- Opening Delimiter -

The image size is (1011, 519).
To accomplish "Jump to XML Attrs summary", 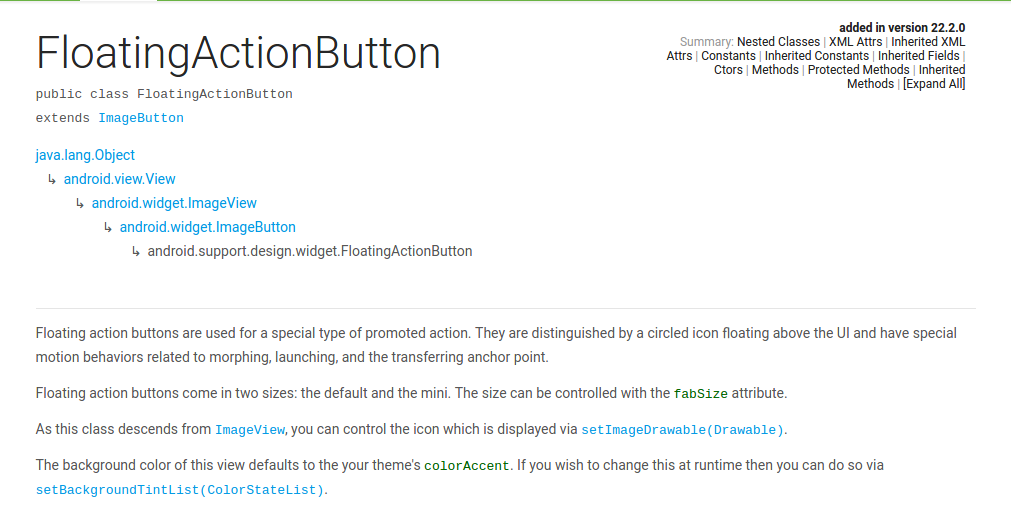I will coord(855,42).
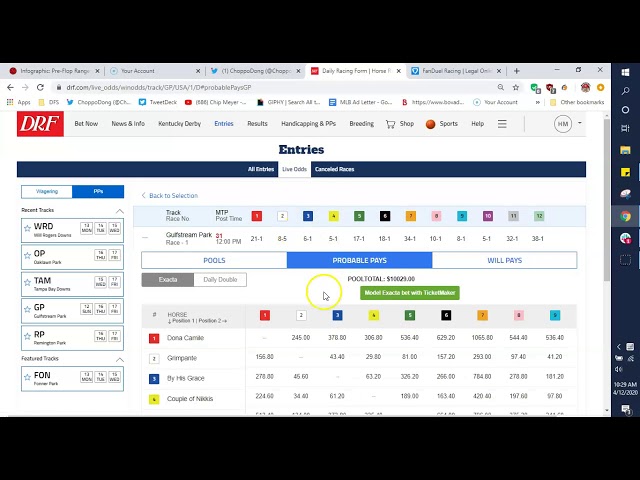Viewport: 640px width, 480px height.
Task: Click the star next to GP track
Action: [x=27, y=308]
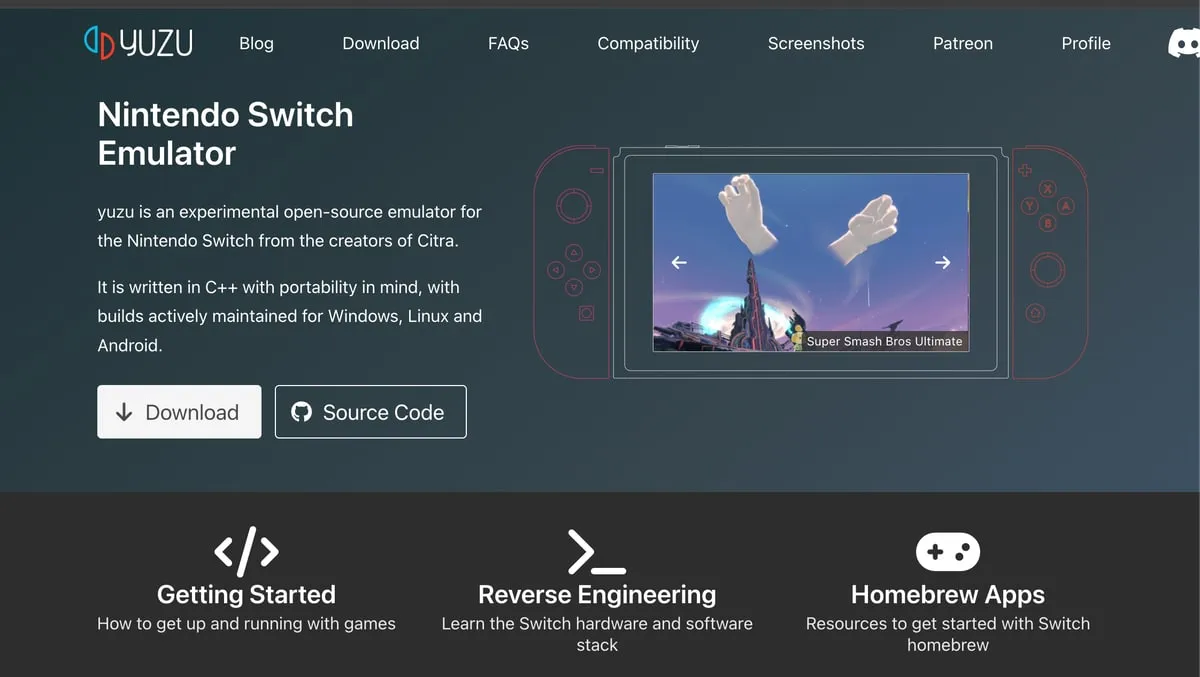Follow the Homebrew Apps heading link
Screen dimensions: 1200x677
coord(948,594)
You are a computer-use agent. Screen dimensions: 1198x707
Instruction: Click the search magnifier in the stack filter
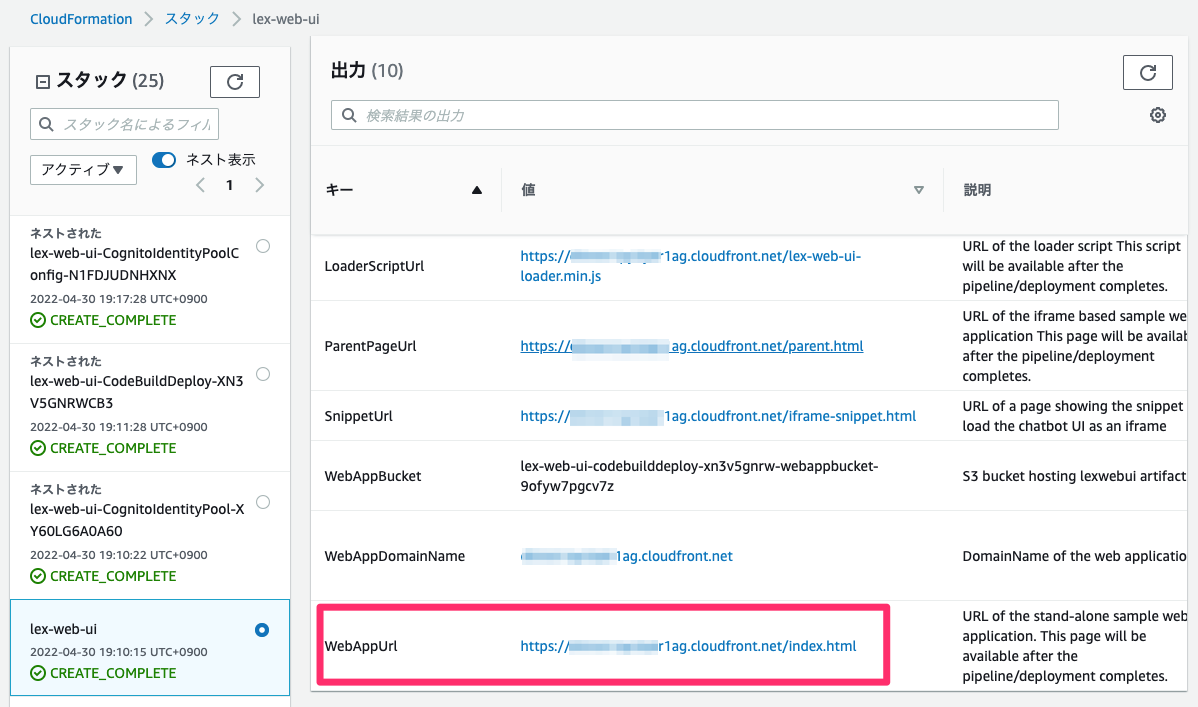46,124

- Closing Delimiter -

### PROMPT:
Print, without pictures, exactly the lines from the one containing "Instruction: Click the" through the final line of the records above.

### TASK SOLUTION:
Instruction: Click the search magnifier in the stack filter
46,124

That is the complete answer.